Copy out the entries below exactly as they stand, but only from the line containing "Viewport: 720px width, 375px height." through the line containing "This screenshot has width=476, height=457.".

• [Record excerpts]:
>>>

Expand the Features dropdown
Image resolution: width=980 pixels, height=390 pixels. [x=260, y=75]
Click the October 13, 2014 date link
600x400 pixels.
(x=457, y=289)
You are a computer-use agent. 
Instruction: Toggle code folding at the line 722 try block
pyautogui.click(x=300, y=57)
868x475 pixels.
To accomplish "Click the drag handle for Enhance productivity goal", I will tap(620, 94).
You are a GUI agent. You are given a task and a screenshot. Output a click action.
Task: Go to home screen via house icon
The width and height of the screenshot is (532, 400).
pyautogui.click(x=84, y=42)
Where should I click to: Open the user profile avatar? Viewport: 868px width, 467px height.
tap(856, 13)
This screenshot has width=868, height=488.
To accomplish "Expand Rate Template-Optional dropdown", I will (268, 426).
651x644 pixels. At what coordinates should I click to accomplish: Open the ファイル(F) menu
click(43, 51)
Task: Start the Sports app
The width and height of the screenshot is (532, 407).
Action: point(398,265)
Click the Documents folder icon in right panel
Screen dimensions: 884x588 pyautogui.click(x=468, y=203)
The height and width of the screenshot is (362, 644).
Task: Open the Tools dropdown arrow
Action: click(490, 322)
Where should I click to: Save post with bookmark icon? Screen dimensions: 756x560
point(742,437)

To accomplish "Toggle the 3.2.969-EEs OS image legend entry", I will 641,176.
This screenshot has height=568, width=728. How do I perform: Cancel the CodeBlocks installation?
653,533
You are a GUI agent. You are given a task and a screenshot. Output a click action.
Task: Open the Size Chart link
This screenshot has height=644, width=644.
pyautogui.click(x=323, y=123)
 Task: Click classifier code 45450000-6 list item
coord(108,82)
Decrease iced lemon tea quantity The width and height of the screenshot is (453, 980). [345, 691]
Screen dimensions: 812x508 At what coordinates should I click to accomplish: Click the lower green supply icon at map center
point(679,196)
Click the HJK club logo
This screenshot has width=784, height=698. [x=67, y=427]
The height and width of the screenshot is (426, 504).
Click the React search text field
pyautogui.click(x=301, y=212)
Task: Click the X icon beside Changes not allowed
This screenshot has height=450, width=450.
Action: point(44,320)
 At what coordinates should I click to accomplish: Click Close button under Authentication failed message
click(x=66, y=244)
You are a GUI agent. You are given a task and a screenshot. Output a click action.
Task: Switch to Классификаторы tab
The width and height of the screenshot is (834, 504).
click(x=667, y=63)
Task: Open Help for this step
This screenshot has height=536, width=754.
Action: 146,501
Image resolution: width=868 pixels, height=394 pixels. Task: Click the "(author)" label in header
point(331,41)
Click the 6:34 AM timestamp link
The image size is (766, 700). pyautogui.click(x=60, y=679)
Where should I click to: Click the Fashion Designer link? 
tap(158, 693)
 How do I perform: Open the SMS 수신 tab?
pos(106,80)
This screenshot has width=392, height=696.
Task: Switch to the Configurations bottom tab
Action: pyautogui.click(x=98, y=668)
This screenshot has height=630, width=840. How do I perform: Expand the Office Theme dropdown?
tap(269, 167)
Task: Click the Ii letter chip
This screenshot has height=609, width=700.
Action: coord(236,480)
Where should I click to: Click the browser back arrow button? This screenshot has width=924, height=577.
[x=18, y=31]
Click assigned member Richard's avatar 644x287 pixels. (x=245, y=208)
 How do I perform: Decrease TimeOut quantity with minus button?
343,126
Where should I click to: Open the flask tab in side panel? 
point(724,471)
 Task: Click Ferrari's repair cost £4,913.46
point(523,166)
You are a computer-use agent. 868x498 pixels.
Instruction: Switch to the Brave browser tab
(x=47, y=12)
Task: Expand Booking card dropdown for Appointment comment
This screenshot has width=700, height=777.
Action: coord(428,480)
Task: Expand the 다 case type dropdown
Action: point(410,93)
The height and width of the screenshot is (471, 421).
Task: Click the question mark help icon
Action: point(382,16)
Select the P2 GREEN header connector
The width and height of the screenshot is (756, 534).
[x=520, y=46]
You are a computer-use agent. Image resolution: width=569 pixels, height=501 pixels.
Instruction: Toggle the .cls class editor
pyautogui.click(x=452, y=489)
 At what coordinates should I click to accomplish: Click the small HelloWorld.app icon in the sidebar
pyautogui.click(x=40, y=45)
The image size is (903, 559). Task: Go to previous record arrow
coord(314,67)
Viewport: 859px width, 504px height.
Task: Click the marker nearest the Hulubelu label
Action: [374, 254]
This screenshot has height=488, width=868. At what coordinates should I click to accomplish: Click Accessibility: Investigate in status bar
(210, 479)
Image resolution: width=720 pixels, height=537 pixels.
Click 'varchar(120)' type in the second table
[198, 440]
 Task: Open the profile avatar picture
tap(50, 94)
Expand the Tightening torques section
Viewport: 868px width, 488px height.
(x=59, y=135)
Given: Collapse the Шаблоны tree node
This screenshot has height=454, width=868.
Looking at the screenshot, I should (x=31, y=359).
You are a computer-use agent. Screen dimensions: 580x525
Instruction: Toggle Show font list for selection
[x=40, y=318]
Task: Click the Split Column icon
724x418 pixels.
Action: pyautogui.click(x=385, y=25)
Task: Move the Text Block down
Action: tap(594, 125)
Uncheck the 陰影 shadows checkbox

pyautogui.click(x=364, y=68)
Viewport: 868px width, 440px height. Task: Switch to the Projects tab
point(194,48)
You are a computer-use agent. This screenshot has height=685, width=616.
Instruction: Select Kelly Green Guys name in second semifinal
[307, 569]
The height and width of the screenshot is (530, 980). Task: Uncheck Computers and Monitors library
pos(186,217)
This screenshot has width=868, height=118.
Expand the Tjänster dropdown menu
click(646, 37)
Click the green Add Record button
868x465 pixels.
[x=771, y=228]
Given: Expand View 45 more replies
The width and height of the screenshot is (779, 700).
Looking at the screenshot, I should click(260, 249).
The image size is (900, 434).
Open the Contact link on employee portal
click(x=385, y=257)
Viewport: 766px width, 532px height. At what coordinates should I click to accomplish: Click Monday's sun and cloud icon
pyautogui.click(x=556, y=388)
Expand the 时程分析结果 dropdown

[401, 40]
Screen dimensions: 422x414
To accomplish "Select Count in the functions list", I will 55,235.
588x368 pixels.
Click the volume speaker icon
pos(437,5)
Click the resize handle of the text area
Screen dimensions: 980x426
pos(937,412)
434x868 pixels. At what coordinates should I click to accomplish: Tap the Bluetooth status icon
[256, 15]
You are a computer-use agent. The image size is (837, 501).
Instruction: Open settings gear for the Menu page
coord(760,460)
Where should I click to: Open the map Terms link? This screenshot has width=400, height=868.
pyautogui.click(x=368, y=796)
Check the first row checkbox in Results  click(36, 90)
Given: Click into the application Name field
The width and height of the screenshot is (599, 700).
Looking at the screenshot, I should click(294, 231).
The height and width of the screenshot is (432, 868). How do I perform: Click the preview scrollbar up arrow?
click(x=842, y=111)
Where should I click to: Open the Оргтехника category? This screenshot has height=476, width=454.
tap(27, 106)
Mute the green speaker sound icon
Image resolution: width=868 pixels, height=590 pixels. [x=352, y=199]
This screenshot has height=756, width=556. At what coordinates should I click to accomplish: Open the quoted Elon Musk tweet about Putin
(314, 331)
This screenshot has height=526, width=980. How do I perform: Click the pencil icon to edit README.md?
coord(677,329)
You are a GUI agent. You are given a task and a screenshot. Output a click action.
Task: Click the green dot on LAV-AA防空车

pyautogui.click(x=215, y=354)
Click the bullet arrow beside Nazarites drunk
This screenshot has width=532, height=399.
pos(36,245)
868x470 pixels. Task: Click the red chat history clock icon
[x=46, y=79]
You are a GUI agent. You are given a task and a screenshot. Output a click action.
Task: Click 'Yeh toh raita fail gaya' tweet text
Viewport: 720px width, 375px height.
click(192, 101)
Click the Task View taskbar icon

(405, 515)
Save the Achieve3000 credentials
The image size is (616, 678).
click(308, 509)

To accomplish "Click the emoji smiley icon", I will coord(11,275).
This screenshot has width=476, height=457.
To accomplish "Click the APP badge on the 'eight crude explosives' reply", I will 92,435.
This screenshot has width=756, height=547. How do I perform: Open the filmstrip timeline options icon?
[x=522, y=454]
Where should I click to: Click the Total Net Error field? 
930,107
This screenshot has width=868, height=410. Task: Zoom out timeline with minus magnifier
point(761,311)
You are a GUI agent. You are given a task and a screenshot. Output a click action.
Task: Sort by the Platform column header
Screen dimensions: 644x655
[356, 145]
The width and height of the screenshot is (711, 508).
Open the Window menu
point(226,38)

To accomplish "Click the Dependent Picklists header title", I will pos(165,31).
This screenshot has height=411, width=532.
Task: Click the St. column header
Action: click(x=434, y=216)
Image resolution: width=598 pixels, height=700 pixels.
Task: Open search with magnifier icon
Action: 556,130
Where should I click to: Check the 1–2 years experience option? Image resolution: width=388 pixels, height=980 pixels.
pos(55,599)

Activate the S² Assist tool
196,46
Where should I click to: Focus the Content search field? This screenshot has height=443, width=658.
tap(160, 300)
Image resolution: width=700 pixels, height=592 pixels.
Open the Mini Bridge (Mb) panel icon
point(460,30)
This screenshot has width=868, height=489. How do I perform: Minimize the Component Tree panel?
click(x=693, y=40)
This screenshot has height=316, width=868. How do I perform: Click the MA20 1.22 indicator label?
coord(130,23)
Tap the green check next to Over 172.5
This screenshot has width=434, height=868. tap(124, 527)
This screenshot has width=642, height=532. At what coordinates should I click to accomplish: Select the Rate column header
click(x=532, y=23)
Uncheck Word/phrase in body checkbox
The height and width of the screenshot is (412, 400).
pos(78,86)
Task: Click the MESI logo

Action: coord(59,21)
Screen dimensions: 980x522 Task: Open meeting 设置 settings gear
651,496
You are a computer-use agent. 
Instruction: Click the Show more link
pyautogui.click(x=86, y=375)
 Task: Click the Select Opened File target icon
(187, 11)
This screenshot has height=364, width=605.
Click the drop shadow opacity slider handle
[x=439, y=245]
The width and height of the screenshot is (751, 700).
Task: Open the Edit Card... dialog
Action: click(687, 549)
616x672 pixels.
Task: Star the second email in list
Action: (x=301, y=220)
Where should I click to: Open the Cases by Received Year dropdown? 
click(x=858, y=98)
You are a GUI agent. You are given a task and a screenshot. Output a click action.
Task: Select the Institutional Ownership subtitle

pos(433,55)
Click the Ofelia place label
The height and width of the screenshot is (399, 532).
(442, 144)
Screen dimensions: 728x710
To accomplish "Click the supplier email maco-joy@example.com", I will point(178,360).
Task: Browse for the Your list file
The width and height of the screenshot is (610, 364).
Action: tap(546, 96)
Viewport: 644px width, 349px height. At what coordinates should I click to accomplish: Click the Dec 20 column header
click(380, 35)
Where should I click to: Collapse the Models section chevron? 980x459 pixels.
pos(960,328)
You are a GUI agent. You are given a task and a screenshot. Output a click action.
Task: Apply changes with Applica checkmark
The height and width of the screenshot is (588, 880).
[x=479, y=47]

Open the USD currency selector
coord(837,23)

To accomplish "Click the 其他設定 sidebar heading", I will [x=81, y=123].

<<<

• [Solution to this exercise]:
Viewport: 720px width, 375px height.
click(192, 101)
Click the Task View taskbar icon

(405, 515)
Save the Achieve3000 credentials
The image size is (616, 678).
click(308, 509)

To accomplish "Click the emoji smiley icon", I will coord(11,275).
This screenshot has width=476, height=457.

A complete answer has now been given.